▶ TASK STATEMENT: Whenever a line in the entries below contains the string "text", copy that line.

►

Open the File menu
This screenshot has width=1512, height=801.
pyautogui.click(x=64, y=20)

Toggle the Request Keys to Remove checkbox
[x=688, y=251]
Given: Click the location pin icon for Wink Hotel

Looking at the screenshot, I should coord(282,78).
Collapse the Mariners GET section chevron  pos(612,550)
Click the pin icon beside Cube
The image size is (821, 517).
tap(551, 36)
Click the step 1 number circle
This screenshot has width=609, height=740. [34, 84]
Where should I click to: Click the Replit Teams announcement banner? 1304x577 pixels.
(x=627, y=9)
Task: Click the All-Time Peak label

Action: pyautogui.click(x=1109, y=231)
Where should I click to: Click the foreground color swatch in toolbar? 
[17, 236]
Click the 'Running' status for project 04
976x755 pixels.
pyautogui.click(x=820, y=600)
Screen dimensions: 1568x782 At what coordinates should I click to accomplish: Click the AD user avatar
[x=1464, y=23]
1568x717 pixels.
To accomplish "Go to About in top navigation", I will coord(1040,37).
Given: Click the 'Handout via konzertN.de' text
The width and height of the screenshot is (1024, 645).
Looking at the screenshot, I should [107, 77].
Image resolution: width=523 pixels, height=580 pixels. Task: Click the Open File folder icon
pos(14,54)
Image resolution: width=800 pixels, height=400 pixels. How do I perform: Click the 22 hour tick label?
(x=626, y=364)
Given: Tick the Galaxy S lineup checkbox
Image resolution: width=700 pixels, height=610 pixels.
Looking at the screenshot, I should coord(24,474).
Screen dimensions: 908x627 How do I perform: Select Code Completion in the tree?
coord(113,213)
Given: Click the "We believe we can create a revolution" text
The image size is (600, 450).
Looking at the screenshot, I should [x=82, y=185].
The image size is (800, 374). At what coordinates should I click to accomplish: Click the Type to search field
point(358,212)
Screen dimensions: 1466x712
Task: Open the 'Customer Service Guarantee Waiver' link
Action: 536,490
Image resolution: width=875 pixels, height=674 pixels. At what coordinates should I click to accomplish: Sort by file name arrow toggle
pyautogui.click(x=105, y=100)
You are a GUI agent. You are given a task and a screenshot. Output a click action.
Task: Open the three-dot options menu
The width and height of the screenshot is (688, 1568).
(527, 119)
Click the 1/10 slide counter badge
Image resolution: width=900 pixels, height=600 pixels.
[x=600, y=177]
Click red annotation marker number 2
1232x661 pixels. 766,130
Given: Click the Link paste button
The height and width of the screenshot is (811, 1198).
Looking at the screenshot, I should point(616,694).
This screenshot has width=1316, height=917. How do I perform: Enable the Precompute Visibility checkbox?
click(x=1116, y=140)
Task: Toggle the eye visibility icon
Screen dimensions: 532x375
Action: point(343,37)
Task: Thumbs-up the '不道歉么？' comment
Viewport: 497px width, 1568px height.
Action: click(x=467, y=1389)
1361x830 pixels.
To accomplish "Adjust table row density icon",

◄

▶ RESPONSE:
Given: Click the 'Handout via konzertN.de' text
Given: Click the "We believe we can create a revolution" text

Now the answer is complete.